*Task details*.
Every line in the records below with the string "team" needs to be copied out.

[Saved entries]
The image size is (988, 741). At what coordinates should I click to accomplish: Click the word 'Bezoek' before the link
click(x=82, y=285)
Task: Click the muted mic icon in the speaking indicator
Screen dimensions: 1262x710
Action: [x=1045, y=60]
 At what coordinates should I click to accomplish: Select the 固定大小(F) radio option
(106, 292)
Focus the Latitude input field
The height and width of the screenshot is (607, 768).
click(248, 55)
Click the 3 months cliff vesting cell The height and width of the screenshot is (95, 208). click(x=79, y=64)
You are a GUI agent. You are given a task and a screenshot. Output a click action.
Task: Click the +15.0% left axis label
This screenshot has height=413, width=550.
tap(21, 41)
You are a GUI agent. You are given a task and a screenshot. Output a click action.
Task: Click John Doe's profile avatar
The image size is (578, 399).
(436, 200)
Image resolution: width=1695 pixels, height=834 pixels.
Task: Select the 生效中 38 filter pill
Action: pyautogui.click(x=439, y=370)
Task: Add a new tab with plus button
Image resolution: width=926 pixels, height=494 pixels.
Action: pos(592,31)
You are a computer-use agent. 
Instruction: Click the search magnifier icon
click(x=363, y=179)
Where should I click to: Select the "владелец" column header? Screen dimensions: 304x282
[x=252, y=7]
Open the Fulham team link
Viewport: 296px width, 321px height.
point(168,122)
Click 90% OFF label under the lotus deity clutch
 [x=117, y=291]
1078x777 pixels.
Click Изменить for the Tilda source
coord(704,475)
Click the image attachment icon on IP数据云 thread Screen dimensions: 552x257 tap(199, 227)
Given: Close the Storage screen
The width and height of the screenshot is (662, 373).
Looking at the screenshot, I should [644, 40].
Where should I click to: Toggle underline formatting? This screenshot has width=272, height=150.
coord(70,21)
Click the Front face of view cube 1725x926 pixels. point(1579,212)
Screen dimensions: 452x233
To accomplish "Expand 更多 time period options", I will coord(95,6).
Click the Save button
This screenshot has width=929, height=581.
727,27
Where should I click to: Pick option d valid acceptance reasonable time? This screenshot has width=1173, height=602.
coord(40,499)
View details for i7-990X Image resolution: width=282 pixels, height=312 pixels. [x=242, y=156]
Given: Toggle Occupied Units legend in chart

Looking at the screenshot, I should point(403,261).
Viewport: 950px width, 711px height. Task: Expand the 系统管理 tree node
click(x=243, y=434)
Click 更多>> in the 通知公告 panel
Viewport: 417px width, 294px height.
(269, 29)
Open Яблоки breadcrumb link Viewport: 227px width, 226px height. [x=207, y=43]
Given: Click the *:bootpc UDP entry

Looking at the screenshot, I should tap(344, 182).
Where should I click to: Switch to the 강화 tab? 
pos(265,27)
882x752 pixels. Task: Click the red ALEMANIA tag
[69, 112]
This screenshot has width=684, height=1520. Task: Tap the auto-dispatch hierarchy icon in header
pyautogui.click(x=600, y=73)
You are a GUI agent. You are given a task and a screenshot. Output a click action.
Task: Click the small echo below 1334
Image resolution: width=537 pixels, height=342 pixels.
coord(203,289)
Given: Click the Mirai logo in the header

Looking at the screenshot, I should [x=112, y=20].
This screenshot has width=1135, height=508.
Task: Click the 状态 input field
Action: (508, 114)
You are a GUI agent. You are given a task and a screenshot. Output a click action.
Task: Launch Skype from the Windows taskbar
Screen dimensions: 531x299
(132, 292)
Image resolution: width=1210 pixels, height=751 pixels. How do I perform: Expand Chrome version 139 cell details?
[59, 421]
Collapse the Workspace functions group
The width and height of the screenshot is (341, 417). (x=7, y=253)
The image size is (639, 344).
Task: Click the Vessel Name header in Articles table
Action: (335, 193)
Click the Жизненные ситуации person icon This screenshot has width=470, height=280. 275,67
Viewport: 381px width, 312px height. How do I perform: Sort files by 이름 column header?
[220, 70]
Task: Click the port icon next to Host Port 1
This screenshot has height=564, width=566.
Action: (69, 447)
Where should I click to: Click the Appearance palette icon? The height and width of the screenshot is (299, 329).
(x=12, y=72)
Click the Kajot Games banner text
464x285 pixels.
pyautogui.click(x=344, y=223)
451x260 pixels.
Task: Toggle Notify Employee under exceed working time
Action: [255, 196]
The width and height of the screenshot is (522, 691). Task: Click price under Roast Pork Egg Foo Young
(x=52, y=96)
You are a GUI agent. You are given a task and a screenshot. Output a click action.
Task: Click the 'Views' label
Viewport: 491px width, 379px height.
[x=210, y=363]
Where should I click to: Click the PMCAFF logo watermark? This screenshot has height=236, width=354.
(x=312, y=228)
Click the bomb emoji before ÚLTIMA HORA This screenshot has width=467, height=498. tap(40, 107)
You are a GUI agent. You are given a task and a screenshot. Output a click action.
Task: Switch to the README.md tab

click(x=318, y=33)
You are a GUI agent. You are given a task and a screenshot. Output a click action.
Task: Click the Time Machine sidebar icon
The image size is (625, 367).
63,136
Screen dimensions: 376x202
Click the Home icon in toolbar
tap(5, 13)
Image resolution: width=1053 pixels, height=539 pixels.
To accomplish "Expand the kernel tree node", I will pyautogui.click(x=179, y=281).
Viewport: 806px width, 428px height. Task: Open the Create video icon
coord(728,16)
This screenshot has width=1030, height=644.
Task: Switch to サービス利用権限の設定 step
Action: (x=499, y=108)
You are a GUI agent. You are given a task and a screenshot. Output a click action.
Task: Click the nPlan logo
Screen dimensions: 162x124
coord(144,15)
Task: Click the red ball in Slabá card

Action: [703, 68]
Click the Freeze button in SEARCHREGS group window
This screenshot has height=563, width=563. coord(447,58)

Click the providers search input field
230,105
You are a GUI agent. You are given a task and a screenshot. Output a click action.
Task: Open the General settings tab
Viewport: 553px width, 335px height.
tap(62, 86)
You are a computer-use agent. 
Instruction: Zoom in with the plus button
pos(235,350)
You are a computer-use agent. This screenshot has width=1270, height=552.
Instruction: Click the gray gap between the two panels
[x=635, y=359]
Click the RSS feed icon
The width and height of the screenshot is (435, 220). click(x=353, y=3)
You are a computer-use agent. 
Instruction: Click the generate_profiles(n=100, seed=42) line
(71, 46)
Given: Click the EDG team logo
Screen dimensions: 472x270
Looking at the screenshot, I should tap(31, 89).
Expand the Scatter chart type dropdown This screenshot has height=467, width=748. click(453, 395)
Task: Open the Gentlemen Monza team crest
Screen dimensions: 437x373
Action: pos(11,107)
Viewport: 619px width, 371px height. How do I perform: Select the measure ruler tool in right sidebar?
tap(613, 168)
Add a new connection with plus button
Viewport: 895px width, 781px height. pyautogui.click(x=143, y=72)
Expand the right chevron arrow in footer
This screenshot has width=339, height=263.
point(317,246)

*Solution*.
Open the Fulham team link
Given: Click the EDG team logo
Task: Open the Gentlemen Monza team crest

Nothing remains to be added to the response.